Landwirt Thorsten Breitschuh züchtet die Insekten. Bald will er die „Biblischen Plagegeister“ als Eiweiß-Bomben auf die Speisekarte setzen.

Von Bernd Kaufholz 27.06.2018, 01:01

Werdershausen l Man nehme: Eiweißpulver, Dörrobst, Honig – und zermahlene Heuschrecken. Mische alles gut durch und brate sie als tischtennisballgroße Klöschen in der Pfanne. Fertig ist ein leckerer Heuschrecken-Snack.

Cornelia Häfner, Marketing-Chefin der Lebensmittel-Innovation "Heuschrecken frisch auf den Tisch", reicht den Teller mit den braunen Insekten-Klopsen über den Tisch, an dem sie mit ihrem Geschäftspartner Thorsten Breitschuh sitzt. Der erste Biss - süß-nussig - und so gar nicht heuschrecklich.

Thorsten Breitschuh erzählt unter der Krone der riesigen Linde im ehemaligen Vierseitenhof, wie er auf die Idee gekommen ist, in Heuschrecken zu machen. "Die Diskussion über Massentierhaltung. Geführt von Menschen, die satt und dekadent sind, die billiges Fleisch kaufen wollen, aber gleichzeitig möchten, dass die Schweine in weißer Bettwäsche aufwachen, hat mich auf den Gedanken gebracht, mal etwas ganz Neues auszuprobieren", sagt der studierte Landwirt.

Da zu seinem fast 200 Jahre alten Hof eine Menge Grünland gehört, sollte es schon etwas mit Vierbeinern sein. Aber umweltverträglicher als herkömmliche Viehzucht. Dass die vier Beine Gliedmaßen einer Heuschrecke sein würden, daran dachte der Ortsbürgermeister von Werdershausen vorerst nicht. Erst nach und nach reifte der Gedanke in diese Richtung. Das lag auch am "EIP-Agri", einem EU-Projekt der Europäischen Innovationspartnerschaft, bei der es um landwirtschaftliche Produktivität und Nachhaltigkeit geht.

Kühe, Schweine und Schafe kann jeder Bauer - da ist es mit der Innovation nicht allzu weit her. Aber andere Mini-Grasfresser als alternative Ernährungsprodukte? Breitschuh erklärt: "Zuerst dachte ich an Mehlwürmer, die zu den Speiseinsekten gehören.
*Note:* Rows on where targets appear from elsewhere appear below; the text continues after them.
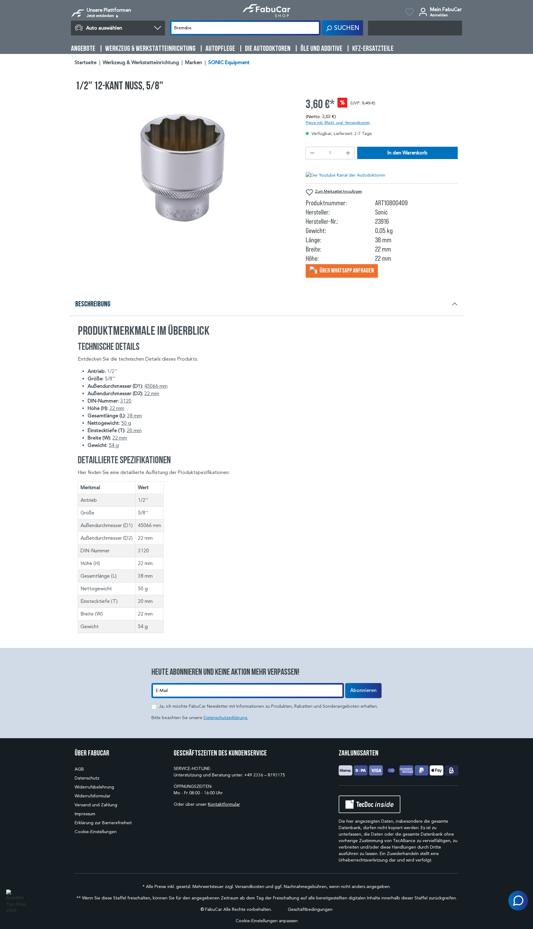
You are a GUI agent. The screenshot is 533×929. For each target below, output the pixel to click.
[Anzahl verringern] (312, 153)
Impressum (85, 813)
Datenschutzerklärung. (226, 717)
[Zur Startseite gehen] (266, 10)
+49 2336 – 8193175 (264, 775)
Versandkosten (249, 886)
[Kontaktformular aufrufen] (518, 900)
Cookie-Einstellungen (96, 831)
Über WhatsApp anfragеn (346, 270)
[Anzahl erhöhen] (348, 153)
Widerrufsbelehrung (94, 787)
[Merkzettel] (409, 13)
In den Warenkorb (407, 153)
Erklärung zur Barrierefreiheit (103, 822)
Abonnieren (363, 690)
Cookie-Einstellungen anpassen (267, 920)
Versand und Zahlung (96, 805)
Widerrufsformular (92, 796)
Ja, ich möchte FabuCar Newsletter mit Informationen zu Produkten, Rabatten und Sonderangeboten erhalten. (268, 706)
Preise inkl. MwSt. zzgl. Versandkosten (338, 122)
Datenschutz (87, 778)
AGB (79, 769)
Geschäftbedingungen (310, 909)
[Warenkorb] (415, 28)
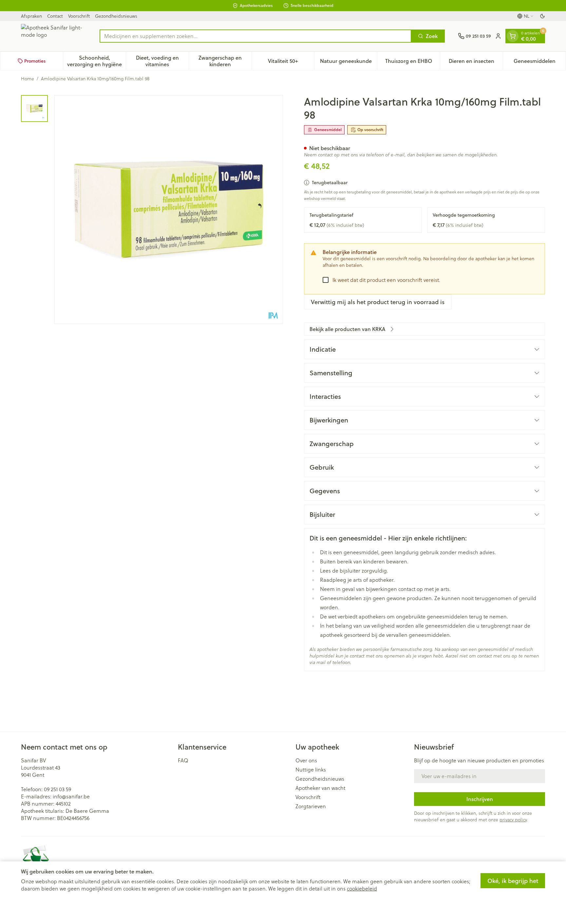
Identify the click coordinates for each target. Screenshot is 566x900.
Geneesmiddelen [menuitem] (540, 62)
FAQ (183, 760)
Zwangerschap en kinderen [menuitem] (224, 61)
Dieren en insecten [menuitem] (476, 62)
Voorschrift (79, 16)
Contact (55, 16)
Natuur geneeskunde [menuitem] (348, 62)
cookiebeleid (362, 888)
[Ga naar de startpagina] (53, 36)
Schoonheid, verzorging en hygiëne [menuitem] (96, 61)
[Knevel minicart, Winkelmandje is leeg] (513, 36)
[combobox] (255, 36)
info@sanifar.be (71, 796)
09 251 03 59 (57, 789)
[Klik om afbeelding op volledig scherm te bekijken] (169, 209)
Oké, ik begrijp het (512, 880)
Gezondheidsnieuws (116, 16)
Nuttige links (310, 769)
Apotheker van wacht (320, 788)
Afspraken (31, 16)
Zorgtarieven (310, 806)
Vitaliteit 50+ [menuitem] (291, 62)
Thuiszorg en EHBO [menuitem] (412, 62)
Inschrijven (479, 799)
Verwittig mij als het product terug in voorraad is (377, 302)
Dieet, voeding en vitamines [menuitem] (162, 61)
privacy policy (513, 819)
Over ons (306, 760)
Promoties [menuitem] (35, 61)
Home (27, 78)
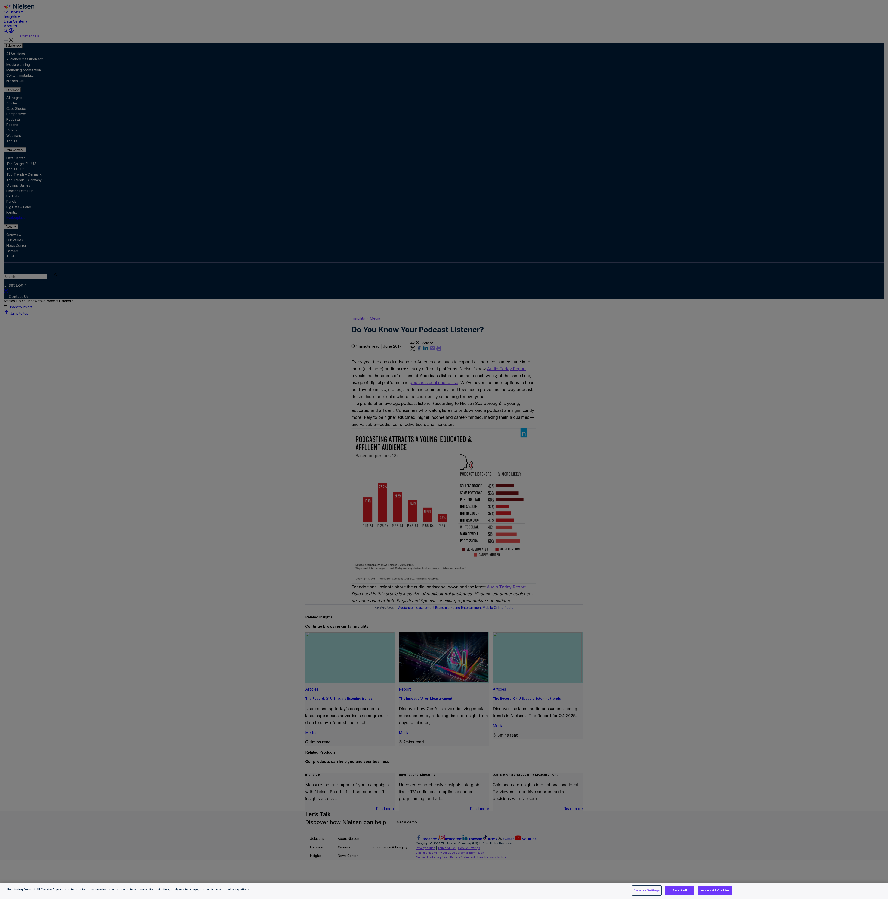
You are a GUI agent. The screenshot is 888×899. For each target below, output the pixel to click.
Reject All (679, 890)
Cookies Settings (647, 890)
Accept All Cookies (715, 890)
Dann schaute ich mir die Schwarze Soldatenfliege näher an, die als Futtermittel in der Tierzucht verwendet werden und deren Larven schon als Speiseinsekt geprüft wurden, was aber bisher kaum über Vorversuche hinaus kam." Doch am besten hätten Heuschrecken zum Hof gepasst, sagt er. Und damit war das für Sachsen-Anhalt einmalige Aufzuchtprogramm im Herbst 2017 beschlossen.
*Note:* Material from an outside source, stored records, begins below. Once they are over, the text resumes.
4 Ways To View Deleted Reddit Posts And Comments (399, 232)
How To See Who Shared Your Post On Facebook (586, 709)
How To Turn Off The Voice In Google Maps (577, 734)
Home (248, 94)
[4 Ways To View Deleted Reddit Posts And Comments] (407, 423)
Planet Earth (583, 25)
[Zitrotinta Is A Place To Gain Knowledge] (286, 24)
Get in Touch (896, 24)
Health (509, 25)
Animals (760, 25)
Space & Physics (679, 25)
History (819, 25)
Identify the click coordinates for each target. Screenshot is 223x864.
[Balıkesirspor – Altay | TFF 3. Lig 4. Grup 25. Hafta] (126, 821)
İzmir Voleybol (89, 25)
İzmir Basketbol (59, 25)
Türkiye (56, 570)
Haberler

Unter dem Dach des Seitenflügels stehen große durchsichtige Plastikkisten. Darin hüpft es über- und untereinander. Die gelbbraunen "Hüpf-Flieger" sind dem Zoohandlungsalter entwachsen. Die fünf Zentimeter großen Tiere, zwischen 1,5 und 2,5 Gramm schwer, kommen nach achtwöchiger Mast zwei Tage in den Kühlschrank. Dort verlieren sie ihren Darminhalt. Denn sie werden von Kopf bis Schwanz verarbeitet. Und wer will schon Fäkalien im Kraft-Riegel oder Heuschrecken-Burger haben. Flügel und die scharfen Hinterbeine, mit denen die Eiweiß-Bomben ihre typischen Zirp-Geräusche machen, kommen nicht in die Pfanne.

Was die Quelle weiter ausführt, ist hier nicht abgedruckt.